The first signs of a slowing real estate market appeared in January, but there was no way to tell if it was the real thing.
During the Spring, there were stories among pros that the frenzy was past, that there were fewer competing offers for the same house, and fewer rewards for sellers drunk with appreciation power. Still, the evidence of softening was soft.
Statistics through June showed raw number of home sales proceeding at just about the same pace as 1993, and price gains at 12-15% year-over-year, again just like 1993.
We had to wait until August for hard data which, as always, looked at least a month back into the past. July stats showed a sudden drop in the number of sales, almost 25% down from July 1993. Appreciation figures still reflected good gains, but there was a growing awareness that most of the year-to-date price gains had happened in the last six months of 1993, and little in 1994.
Though we have to wait another month or two for confirmation, August felt like a good, 1993-style month for closed sales. However, toward the end of August, the number of new sales rolled off the edge of a table, and September and October look like a resumption of the July trend, way down from 1993.
At the same time, the end-of-boom indicator is flashing brightly: unsold listings are accumulating on the market. Total properties listed for sale have risen nearly 50% since early Spring.
What happened? Or, better, what is happening, and how long will it last?

## Exercise prompt
In the real estate market report, why didn't the good appreciation figures in the July statistics reassure observers? Explain in one to three sentences.

## Given material
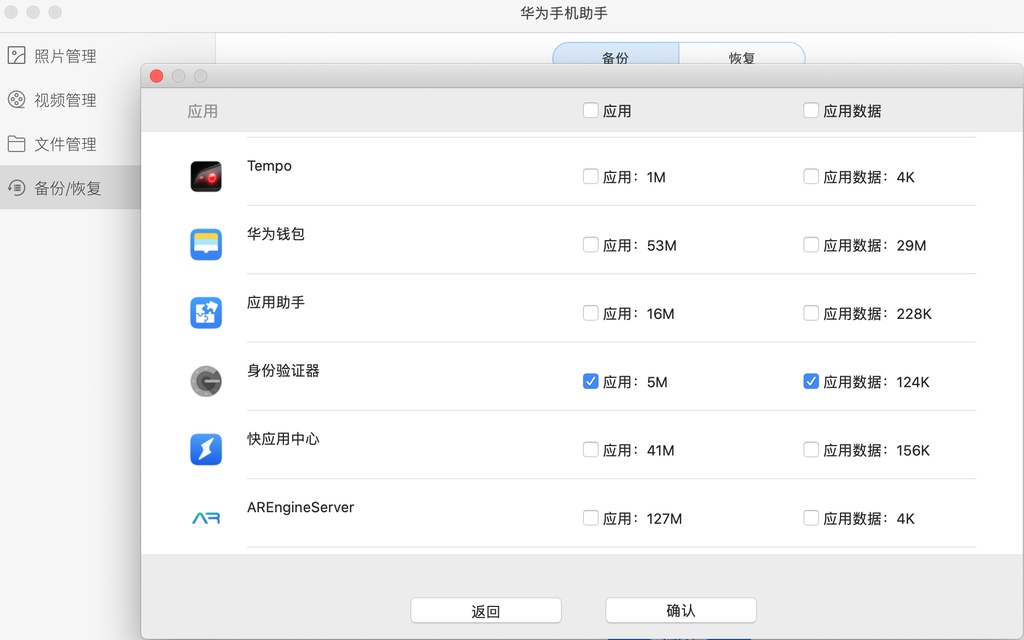Enable the 快应用中心 应用 41M checkbox

(x=590, y=449)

## Solution
People were growing aware that most of the year-to-date price gains had happened in the last six months of 1993. Little of that gain had occurred in 1994, so the strong figures mostly reflected the previous year.